DATASET CONTENT:

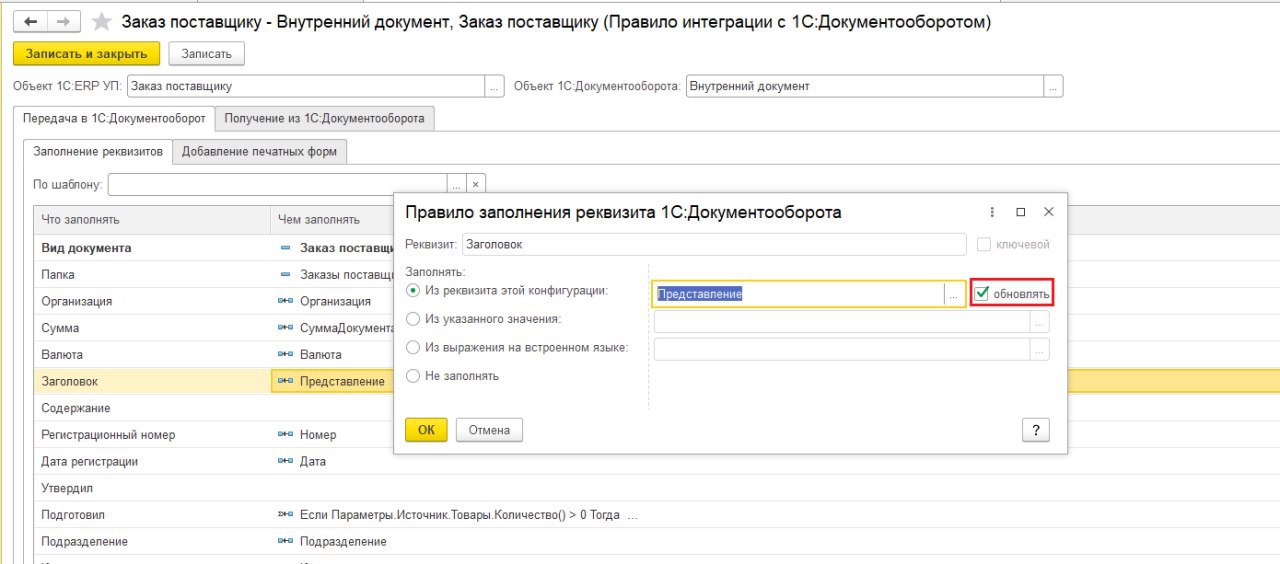Image resolution: width=1280 pixels, height=564 pixels.
Task: Click the Записать и закрыть button
Action: (86, 54)
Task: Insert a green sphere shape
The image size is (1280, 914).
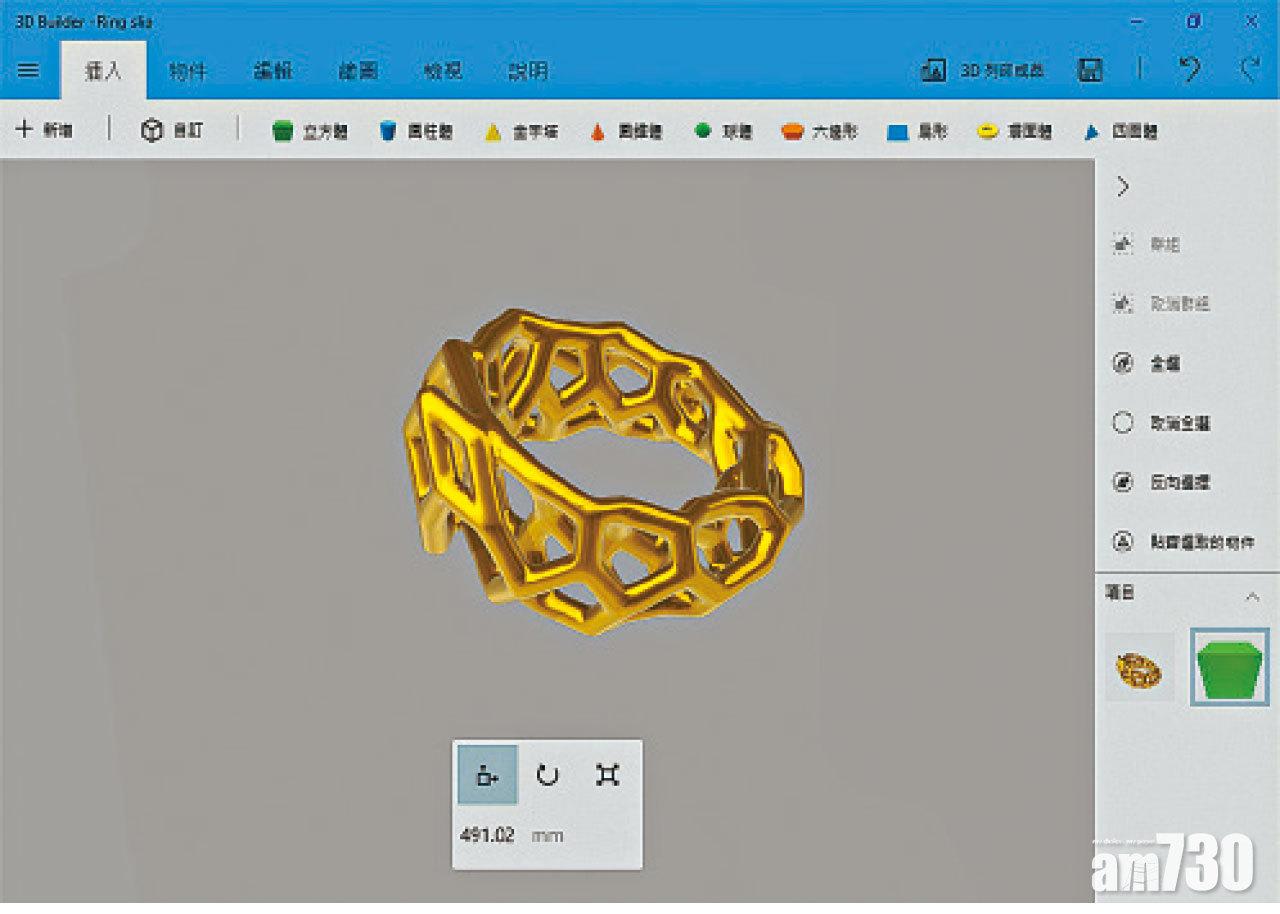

TASK BRIEF: Exactly those lines that run from the line holding "Task: Insert a green sphere shape" to the end of the listing above, both included, are to be reproduced, with pictures left out.

TASK RESPONSE:
Task: Insert a green sphere shape
The image size is (1280, 914).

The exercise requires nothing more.